Der spektakuläre Raubkunstfund kommt jetzt ins Museum. Auch wenn der behauptete Milliardenwert stark übertrieben war, hat die Entdeckung bedeutende Folgen gehabt, meint Amber Sayah.

Stuttgart - Was war das für eine Aufregung, als das „Focus“-Magazin am 3. November 2013 über diesen sensationellen Kunstfund berichtete! In der Münchner Wohnung des 79-jährigen Cornelius Gurlitt, Sohn des Avantgarde-Vorkämpfers, Museumsleiters und – im „Dritten Reich“ – NS-Kunsthändlers Hildebrand Gurlitt, hatte die Augsburger Staatsanwaltschaft ein Konvolut von Werken beschlagnahmt, die von den Nationalsozialisten einst als „entartet“ konfisziert oder ihren jüdischen Besitzern geraubt worden seien. In Salzburg wurden später noch weitere Bilder entdeckt. In der Summe umfasste der sogenannte „Nazi-Schatz“ rund 1500 Werke – allererste Sahne und milliardenteuer, wie Gerüchte besagten. Die Diskussion um Nazi-Raubkunst kochte hoch, Deutschland stand mit roten Ohren im Fokus internationaler Missbilligung.

 

Provenienzen lassen sich nicht über Nacht klären

Eilends wurde eine Taskforce ins Leben gerufen, die im Auftrag Bayerns und der Kulturstaatsministerin die Provenienz, also die Herkunft der Gurlitt-Bestände klären sollte. Schon die Bezeichnung der Expertengruppe als „Taskforce“ sollte die Entschlossenheit signalisieren, mit der die Politik schleunigst für die Aufarbeitung der Vergangenheit sorgen wollte. Doch die Arbeit ging naturgemäß langsam voran, Provenienzen lassen sich meistens nicht über Nacht klären. 2016 übernahm das Deutsche Zentrum Kulturgutverluste in Magdeburg die weitere Erforschung des Gurlitt-Konvoluts. Als NS-Raubkunst konnten inzwischen sechs Werke definitiv zugeordnet werden, das jüngste erst dieser Tage: ein Gemälde des französischen Malers Thomas Couture, einst Eigentum eines jüdischen Politikers.
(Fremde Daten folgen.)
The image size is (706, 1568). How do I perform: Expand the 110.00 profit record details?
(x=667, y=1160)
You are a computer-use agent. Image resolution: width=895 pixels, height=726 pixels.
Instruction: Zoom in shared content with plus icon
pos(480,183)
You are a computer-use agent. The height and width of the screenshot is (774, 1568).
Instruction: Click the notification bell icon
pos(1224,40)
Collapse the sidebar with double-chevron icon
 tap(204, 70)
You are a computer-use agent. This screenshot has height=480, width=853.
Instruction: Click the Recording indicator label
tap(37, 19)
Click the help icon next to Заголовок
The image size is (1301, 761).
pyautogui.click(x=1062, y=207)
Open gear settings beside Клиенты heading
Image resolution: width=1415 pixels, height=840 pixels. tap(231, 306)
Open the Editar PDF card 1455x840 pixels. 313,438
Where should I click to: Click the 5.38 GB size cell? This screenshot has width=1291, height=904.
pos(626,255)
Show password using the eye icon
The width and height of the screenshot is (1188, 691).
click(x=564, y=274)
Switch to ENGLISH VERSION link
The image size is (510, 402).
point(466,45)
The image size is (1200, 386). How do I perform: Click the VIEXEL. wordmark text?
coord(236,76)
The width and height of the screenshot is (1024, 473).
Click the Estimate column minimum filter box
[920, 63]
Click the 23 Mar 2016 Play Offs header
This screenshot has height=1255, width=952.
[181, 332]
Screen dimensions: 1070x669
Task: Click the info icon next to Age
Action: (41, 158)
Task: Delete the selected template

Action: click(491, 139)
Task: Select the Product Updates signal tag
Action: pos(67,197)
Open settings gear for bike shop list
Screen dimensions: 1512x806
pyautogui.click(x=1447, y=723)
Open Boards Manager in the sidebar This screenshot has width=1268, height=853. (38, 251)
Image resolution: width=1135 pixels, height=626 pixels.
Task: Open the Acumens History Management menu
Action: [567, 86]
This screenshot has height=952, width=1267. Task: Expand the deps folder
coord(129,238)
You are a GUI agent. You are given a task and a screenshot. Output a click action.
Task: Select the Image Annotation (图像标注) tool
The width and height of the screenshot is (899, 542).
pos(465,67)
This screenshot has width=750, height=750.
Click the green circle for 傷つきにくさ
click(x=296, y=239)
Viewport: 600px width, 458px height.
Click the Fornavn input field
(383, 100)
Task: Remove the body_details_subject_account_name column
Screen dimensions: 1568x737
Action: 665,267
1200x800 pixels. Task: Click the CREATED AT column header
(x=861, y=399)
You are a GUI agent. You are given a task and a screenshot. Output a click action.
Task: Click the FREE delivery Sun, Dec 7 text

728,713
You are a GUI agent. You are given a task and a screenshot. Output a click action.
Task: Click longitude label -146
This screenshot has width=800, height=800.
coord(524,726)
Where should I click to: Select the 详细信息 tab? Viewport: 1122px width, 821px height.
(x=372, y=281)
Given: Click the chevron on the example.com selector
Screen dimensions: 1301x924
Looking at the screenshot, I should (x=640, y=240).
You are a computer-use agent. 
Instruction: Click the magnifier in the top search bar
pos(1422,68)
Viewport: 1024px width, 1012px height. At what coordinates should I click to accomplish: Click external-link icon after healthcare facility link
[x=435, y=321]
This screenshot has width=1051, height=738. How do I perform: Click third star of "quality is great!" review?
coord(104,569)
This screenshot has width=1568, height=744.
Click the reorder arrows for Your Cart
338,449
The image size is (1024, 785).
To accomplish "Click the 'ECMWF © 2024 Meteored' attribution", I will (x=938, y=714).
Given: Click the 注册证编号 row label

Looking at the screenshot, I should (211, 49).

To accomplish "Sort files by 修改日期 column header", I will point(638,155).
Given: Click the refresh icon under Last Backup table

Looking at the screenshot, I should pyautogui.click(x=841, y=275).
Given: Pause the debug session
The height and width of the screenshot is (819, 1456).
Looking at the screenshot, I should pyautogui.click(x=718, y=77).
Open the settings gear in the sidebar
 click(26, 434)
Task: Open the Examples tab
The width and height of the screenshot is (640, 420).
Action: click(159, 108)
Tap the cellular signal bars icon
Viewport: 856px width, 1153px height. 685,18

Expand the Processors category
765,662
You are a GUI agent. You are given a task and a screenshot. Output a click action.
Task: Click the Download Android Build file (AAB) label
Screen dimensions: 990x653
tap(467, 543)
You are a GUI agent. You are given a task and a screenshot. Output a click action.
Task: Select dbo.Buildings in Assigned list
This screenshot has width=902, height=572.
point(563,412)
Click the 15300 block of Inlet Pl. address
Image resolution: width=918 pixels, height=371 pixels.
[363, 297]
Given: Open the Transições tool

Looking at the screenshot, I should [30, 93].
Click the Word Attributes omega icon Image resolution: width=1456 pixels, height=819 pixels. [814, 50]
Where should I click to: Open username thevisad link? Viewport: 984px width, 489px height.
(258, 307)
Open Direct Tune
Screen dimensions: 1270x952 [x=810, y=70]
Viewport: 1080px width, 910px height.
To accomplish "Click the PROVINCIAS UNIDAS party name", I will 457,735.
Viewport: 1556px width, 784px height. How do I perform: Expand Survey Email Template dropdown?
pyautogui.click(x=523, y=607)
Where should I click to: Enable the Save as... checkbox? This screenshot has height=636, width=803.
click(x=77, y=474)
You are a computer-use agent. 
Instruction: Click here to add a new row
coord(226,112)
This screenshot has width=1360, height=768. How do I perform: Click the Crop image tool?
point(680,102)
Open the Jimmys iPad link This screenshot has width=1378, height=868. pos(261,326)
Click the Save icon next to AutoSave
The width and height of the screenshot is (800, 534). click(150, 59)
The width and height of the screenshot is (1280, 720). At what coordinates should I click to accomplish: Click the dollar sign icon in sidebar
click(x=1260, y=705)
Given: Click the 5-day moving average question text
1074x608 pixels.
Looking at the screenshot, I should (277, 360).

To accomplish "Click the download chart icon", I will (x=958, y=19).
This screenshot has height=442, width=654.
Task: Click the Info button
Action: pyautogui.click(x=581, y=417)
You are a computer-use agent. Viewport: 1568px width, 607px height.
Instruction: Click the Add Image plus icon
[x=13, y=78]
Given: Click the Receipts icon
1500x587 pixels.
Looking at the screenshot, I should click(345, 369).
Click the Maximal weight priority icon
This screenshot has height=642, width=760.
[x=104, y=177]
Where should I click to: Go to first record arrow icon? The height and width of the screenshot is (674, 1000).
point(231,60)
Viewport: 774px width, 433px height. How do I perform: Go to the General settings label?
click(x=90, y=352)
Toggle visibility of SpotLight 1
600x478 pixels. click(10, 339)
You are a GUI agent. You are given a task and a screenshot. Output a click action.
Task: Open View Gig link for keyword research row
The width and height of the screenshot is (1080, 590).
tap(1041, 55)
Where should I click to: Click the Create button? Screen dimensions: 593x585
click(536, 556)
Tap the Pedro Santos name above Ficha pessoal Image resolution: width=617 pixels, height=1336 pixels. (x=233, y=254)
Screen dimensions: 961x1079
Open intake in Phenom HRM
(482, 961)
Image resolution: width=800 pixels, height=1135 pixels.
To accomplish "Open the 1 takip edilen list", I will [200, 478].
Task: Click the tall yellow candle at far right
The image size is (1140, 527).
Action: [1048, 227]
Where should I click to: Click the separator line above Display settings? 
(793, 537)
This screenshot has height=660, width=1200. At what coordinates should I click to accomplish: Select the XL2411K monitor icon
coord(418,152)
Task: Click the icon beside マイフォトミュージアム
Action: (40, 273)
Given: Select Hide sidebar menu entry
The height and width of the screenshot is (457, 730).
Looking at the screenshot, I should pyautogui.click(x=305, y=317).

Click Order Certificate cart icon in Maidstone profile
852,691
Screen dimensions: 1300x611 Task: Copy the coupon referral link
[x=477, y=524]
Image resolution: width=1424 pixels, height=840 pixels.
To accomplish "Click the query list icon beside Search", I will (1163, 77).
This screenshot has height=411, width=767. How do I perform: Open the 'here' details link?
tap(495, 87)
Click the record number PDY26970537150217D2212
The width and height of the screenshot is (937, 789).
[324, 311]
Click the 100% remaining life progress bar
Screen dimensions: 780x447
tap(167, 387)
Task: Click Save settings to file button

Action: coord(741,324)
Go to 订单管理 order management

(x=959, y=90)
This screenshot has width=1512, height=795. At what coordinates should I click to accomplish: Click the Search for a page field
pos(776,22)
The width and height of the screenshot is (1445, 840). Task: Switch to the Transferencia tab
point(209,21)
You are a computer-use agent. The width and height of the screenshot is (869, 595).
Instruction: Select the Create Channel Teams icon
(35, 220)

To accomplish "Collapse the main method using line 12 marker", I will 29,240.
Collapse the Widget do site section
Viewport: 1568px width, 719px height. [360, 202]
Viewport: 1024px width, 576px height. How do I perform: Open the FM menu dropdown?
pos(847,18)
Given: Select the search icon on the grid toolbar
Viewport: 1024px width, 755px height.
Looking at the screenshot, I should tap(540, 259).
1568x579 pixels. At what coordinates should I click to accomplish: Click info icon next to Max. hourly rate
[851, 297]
Ein Großteil der Werke sind grafische Arbeiten

Unterdessen war Cornelius Gurlitt gestorben. Zuvor hatte der zurückgezogen lebende alte Herr seinen Besitz dem Kunstmuseum Bern vermacht. Eben dort wird an diesem Donnerstag die Ausstellung „Entartete Kunst – Beschlagnahmt und verkauft“ eröffnet, gefolgt von der am Freitag startenden Komplementärschau „Bestandsaufnahme Gurlitt – Der NS-Kunstraub und die Folgen“ in der Bonner Bundeskunsthalle. Während die Schweizer den Nachlassteil mit gesicherter Herkunft präsentieren, stehen in Deutschland Werke mit noch ungeklärter Provenienz im Zentrum.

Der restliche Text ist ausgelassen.